How to be… Holy (part 3!)

Reflections from Dr. Howell

In our last 2 emails, we have spoken of holiness as the ever elusive but prized goal of the spiritual life. Just as holiness can’t be left off the spiritual life, or treated as something you might get around to one day, today’s subject, “Holiness, part 3,” can’t be postponed either. It might even be the first thing – not just the first labor within the quest for holiness, but maybe even the very beginning of the entire spiritual life.

Holiness seems so inward, so private – and it is. And yet there also is an outward holiness – but not being showy, as if you have a demeanor that tips people off that you are just so holy on the inside. Holiness is public. Holiness is social. We need other people to be holy. It’s never me and God, but God and us. Others walk the journey with us. We encourage one another, and even dare to hold one another accountable.

But my focus today is beyond that. Social holiness reminds us that my prayers, my spiritual quests aren’t just about me. They involve the world, its troubles, whatever breaks God’s heart. When we pray for the agonies of the world, we always ask, How might I become the answer to my own prayer?
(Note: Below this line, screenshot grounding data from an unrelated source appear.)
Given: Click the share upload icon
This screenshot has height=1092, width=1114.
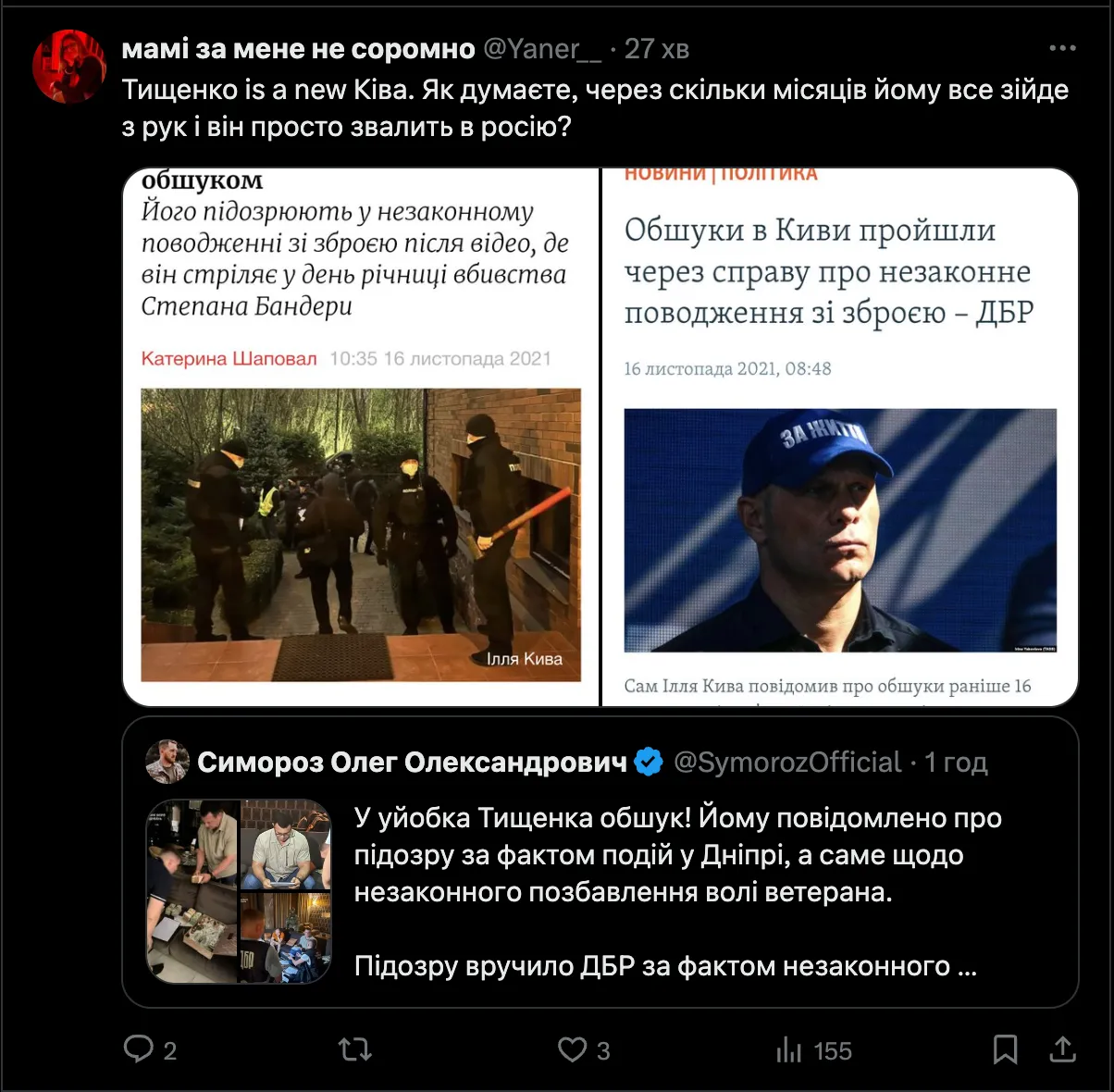Looking at the screenshot, I should tap(1063, 1049).
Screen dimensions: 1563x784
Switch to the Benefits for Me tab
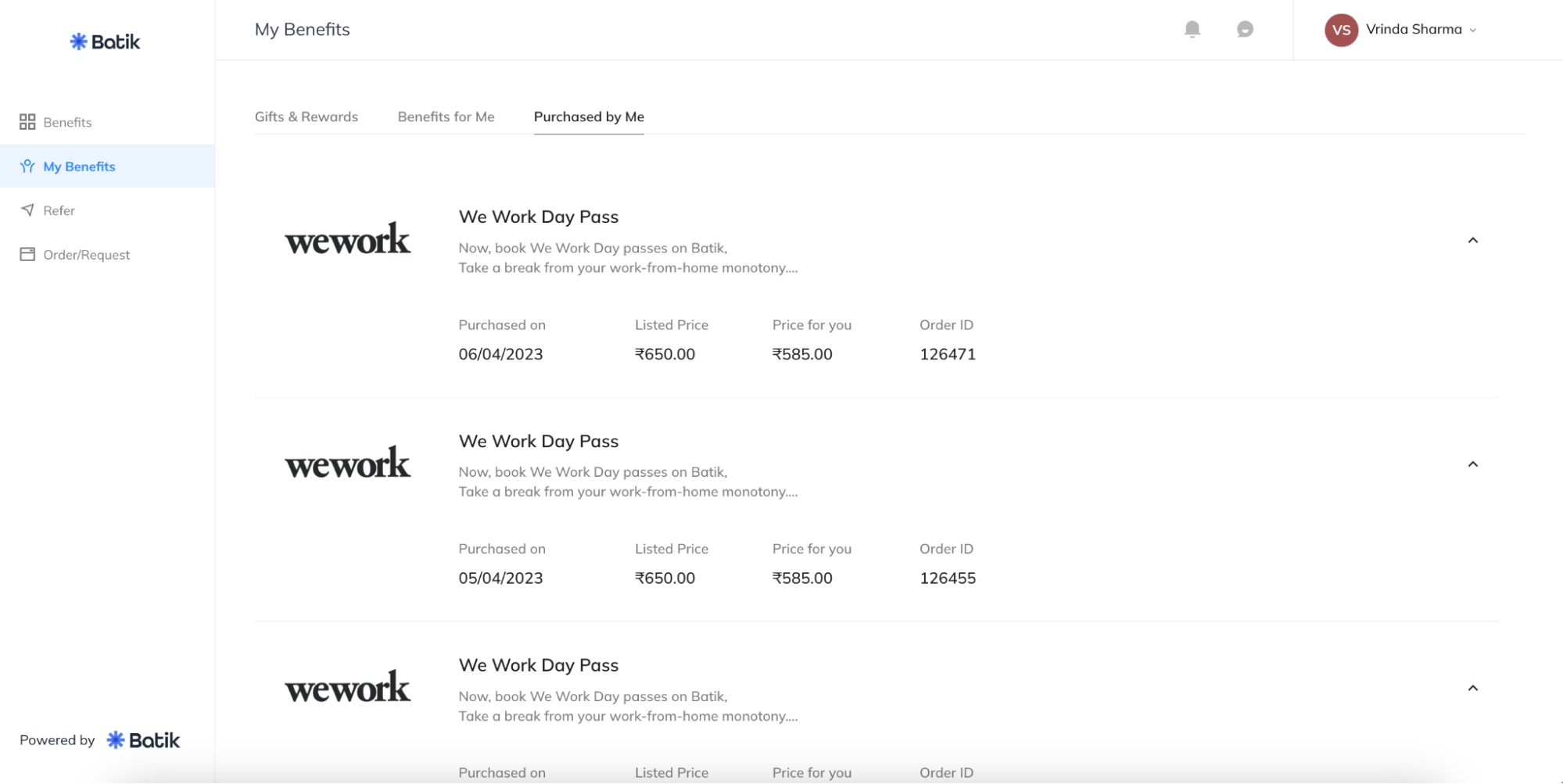(x=446, y=116)
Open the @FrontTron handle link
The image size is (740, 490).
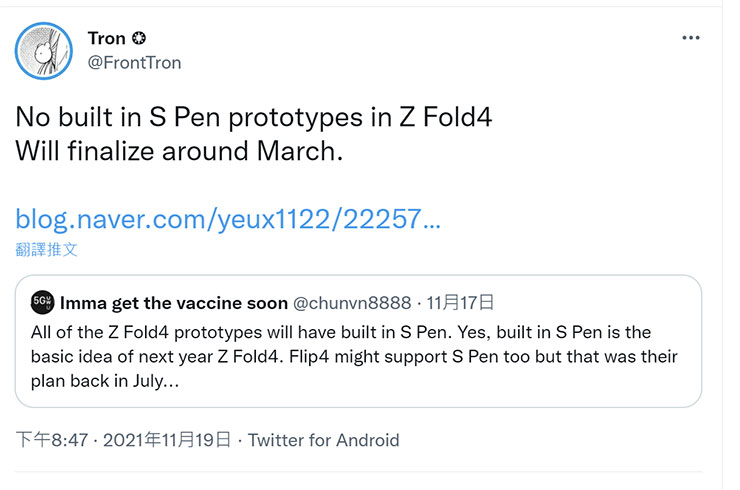pyautogui.click(x=134, y=63)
Mother Teresa constantly reminded us that holiness is caring for the sick, feeding the hungry, walking with the vulnerable, sharing with the needy – not if you get around to it, but maybe even as a first act to then be followed by the other notions we’ve been exploring. When people come to me and ask why they are missing out on a sense of God, or that they want to begin now to live in close relationship with God, I apologize a little for having such a simplistic, undazzling formula to offer – but then with confidence I say If you go to church, if you read the Bible, if you pray, and if you engage with the poor, and not once or now and then but over and over and over and over, you’ll be there. Embarrassingly easy, and yet arduous.

It’s not dropping off an old coat you don’t want any more, or giving the preacher a ham to deliver to some poor family. You volunteer where you can actually meet and connect with someone who’s vulnerable, who suffers at the hands of a society that doesn’t bless everybody, who’s been dealt an awful hand, the kind of person so many people who blame or pity. You befriend. You show up. It’s not the haves bestowing goodness on the have-nots; that’s not holiness. A holy friendship connects people who seem to be very different, but aren’t really; both have dreams, yearnings, a need to connect with God. We find God, we become holy, in the presence of the stranger.

As I often say, if you only hang around with people who are like you, you become ignorant and arrogant. I’ll emend that now to say If you want to be holy, if you want to be vibrantly spiritual, you change a chunk of your social life and how you expend not your leftover stuff you’d like to donate (get rid of), but your valuable time, self, social connections, and love. We do what we do for God. We do it, as Mother Teresa would remind us, TO God; we love Jesus in the poor.

I recall reading St. Athanasius in seminary. He was explicating with astonishing wisdom who Jesus was and is – and in the thick of his admiring, glorious words about Jesus, he declared this: “For the searching and right understanding of the Scriptures, there is need of a good life and a pure soul. One cannot possibly understand God’s Word and the lives of the saints unless one is trying to imitate their life. Anyone who wishes to understand the mind of the sacred writers must first approach the saints by copying their deeds.” It’s not pray, read the Bible, and once you figure things out, you maybe go do something. You being by doing what the saints have done, maybe a bit sheepishly at first but then with mounting courage – and along the way, you begin to understand the Bible, you being to pray more clearly, you find yourself surprisingly close to the mind and heart of God.

   TRY THIS: Ask, Who’s poor? Who’s damaged by society? Who’s debated by judgmental people? Find them. Stand with them. Listen to them. Make a new friend. That new friend will be God in disguise for you. And what you do doesn’t have to “work” or be successful. Vaclav Havel reminded us that “Hope is the ability to do what is right, whether it stands a chance of succeeding or not.” Holiness is just such hope. It’s social.